日本ハムがレイエスの3号2ランなどで、4点を奪って試合をひっくり返した直後。ソフトバンクは9番・野村が2号ソロを右翼席へ運び、これで2点差。2死から柳町が右前打で出塁して、打席には4番・中村晃。1回に先制の右越え三塁打を許している。逆転直後の大量失点は、何としても避けたい場面だ。
伏見は、冷静にその状況を俯瞰していた。
「短期決戦で、もう先がない。
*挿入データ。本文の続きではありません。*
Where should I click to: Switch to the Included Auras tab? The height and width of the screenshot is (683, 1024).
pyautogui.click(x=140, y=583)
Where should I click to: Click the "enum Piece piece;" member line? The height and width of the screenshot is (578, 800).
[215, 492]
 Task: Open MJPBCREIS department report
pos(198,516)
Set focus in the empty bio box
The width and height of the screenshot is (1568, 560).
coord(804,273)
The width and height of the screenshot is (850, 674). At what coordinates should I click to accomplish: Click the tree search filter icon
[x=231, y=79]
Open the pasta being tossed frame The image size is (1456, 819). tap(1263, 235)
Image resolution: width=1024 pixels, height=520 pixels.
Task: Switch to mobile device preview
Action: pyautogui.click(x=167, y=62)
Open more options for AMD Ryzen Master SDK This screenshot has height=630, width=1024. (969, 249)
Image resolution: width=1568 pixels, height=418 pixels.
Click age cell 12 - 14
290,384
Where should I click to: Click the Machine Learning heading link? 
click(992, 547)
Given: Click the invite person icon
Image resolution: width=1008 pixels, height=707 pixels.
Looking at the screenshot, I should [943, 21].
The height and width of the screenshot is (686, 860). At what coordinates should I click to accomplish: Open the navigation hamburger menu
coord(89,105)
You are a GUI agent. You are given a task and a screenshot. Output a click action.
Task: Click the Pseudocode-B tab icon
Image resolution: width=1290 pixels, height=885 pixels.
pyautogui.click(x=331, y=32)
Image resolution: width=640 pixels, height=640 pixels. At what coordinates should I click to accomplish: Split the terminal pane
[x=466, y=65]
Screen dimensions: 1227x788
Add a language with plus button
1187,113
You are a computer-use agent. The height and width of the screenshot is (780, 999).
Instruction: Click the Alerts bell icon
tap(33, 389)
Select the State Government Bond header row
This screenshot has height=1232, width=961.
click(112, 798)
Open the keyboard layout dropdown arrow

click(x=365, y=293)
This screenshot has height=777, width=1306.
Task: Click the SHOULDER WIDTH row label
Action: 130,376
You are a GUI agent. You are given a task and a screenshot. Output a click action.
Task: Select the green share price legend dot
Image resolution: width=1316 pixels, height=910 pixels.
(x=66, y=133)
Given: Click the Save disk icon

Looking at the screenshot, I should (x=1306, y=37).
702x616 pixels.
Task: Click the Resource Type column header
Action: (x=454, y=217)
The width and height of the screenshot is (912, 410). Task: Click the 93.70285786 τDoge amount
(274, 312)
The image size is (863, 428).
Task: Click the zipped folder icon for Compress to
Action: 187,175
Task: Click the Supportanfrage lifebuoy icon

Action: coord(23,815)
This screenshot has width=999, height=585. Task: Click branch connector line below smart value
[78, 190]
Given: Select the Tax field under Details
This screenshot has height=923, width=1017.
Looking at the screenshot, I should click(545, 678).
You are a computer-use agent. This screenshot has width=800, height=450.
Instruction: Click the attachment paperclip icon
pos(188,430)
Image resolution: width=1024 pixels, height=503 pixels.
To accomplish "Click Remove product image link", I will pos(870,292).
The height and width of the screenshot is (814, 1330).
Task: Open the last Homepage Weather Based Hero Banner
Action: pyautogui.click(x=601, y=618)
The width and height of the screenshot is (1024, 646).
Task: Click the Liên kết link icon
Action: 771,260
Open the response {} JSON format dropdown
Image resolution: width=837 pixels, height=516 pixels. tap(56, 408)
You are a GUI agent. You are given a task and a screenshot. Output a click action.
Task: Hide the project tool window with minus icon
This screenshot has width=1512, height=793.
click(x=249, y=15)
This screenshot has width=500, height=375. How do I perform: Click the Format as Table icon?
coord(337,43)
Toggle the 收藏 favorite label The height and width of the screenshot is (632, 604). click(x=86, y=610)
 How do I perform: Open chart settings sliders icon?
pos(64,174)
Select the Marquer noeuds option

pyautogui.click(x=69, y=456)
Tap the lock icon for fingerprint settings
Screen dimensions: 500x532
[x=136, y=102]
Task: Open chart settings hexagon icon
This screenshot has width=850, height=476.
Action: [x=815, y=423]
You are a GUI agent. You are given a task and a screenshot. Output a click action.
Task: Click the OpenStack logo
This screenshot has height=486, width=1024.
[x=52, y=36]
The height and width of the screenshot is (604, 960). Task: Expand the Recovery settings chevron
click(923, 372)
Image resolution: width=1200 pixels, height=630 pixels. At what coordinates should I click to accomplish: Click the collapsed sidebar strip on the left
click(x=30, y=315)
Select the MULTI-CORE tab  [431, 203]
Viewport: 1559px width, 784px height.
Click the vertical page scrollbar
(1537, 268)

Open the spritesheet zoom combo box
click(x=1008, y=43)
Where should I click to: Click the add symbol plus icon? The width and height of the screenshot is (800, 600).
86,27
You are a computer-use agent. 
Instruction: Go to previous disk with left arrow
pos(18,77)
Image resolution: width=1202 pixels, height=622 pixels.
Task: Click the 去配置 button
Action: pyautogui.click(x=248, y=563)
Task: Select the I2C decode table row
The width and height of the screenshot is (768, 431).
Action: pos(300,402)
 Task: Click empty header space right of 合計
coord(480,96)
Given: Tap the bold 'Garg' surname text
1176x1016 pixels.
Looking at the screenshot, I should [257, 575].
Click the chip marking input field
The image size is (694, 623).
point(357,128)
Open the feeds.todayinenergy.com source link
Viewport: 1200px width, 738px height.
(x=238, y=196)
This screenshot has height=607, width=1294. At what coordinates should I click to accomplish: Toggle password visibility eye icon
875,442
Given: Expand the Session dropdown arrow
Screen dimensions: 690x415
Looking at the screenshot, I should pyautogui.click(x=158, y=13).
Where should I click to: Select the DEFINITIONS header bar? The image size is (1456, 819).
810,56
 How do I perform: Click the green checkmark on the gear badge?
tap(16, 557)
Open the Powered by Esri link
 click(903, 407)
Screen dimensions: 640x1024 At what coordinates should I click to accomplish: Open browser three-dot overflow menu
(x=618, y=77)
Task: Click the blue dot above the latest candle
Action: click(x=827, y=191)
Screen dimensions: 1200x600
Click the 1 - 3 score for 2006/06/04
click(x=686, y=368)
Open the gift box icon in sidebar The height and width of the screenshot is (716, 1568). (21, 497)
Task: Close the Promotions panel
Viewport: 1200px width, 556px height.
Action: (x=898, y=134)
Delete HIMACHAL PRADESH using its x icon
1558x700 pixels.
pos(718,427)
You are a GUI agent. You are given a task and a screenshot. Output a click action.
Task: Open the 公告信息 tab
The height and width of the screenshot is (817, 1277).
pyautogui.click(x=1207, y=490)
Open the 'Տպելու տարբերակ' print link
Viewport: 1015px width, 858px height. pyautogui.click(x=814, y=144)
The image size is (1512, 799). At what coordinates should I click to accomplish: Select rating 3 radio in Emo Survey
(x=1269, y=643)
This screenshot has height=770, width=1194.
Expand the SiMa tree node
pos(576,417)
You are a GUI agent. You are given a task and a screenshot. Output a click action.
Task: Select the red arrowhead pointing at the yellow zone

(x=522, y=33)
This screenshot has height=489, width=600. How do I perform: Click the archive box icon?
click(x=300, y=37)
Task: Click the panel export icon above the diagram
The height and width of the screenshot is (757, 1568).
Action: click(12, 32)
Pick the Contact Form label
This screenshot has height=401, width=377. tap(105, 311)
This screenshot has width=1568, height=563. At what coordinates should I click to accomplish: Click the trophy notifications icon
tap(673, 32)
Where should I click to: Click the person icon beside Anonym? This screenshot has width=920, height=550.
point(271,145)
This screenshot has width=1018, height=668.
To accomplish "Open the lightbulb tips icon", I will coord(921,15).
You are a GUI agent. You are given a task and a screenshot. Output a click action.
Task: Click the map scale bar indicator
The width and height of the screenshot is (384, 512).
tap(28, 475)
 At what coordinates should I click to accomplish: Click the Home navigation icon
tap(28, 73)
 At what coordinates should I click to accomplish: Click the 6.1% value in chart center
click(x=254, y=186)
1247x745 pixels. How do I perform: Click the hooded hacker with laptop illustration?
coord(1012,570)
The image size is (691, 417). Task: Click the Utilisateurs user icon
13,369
(先発の)北山(亘基)には球数を使ってでも、最少失点に抑えてほしいと、僕は思っていたんで、いつもならもうちょっと球数を少なく、とか、長いイニングを、と思うんですけど、今日に関しては3回、4回で100球行ってもいいな、と自分の中では思っていて、できるだけ痛い目にあわないように、というのは意識していました」
9球を費やしても丁寧に中村晃を抑える
まず5球連続の変化球で、ファウル2球を許しての、カウント2ボール2ストライク。ここから152キロのストレートでファウル、126キロのチェンジアップはボール、再び152キロでファウル。カウント3ボール2ストライクからの9球目は、140キロのカットボール。中村晃の内角を突き、詰まらせての一ゴロに仕留めた。